(DATASET ENTRIES Opens)
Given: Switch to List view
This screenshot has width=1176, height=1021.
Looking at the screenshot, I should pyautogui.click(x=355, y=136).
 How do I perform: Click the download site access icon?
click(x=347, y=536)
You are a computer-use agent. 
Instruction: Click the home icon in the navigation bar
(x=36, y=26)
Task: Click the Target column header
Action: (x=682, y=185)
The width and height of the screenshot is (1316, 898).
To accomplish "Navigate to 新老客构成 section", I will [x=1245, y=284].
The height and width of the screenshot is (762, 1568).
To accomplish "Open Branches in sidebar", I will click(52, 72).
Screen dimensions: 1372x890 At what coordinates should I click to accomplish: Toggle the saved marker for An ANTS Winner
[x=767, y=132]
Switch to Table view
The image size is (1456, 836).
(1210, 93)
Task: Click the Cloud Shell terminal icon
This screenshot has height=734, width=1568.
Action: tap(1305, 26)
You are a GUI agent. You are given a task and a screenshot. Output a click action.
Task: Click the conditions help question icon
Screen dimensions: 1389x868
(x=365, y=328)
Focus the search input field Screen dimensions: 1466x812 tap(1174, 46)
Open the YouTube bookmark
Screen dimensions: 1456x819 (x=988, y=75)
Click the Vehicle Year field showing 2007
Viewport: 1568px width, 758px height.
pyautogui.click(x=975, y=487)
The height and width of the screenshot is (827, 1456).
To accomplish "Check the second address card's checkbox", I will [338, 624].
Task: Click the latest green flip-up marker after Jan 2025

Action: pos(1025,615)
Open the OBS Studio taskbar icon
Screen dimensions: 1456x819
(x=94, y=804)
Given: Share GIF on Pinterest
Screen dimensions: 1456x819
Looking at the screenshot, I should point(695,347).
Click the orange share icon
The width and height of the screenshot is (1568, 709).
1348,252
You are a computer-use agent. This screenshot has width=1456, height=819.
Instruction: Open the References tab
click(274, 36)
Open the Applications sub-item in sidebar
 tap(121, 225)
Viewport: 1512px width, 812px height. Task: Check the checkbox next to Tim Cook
(DATASET ENTRIES Closes)
▶ _TASK BRIEF_: Reproduce every record, making sure each one stays exactly the same.

▶ _REPLY TO THE EXERCISE_:
Given: Switch to List view
This screenshot has width=1176, height=1021.
Looking at the screenshot, I should pyautogui.click(x=355, y=136).
 How do I perform: Click the download site access icon?
click(x=347, y=536)
You are a computer-use agent. 
Instruction: Click the home icon in the navigation bar
(x=36, y=26)
Task: Click the Target column header
Action: (x=682, y=185)
The width and height of the screenshot is (1316, 898).
To accomplish "Navigate to 新老客构成 section", I will [x=1245, y=284].
The height and width of the screenshot is (762, 1568).
To accomplish "Open Branches in sidebar", I will click(52, 72).
Screen dimensions: 1372x890 At what coordinates should I click to accomplish: Toggle the saved marker for An ANTS Winner
[x=767, y=132]
Switch to Table view
The image size is (1456, 836).
(1210, 93)
Task: Click the Cloud Shell terminal icon
This screenshot has height=734, width=1568.
Action: tap(1305, 26)
You are a GUI agent. You are given a task and a screenshot. Output a click action.
Task: Click the conditions help question icon
Screen dimensions: 1389x868
(x=365, y=328)
Focus the search input field Screen dimensions: 1466x812 tap(1174, 46)
Open the YouTube bookmark
Screen dimensions: 1456x819 (x=988, y=75)
Click the Vehicle Year field showing 2007
Viewport: 1568px width, 758px height.
pyautogui.click(x=975, y=487)
The height and width of the screenshot is (827, 1456).
To accomplish "Check the second address card's checkbox", I will [338, 624].
Task: Click the latest green flip-up marker after Jan 2025

Action: pos(1025,615)
Open the OBS Studio taskbar icon
Screen dimensions: 1456x819
(x=94, y=804)
Given: Share GIF on Pinterest
Screen dimensions: 1456x819
Looking at the screenshot, I should point(695,347).
Click the orange share icon
The width and height of the screenshot is (1568, 709).
1348,252
You are a computer-use agent. This screenshot has width=1456, height=819.
Instruction: Open the References tab
click(274, 36)
Open the Applications sub-item in sidebar
 tap(121, 225)
Viewport: 1512px width, 812px height. Task: Check the checkbox next to Tim Cook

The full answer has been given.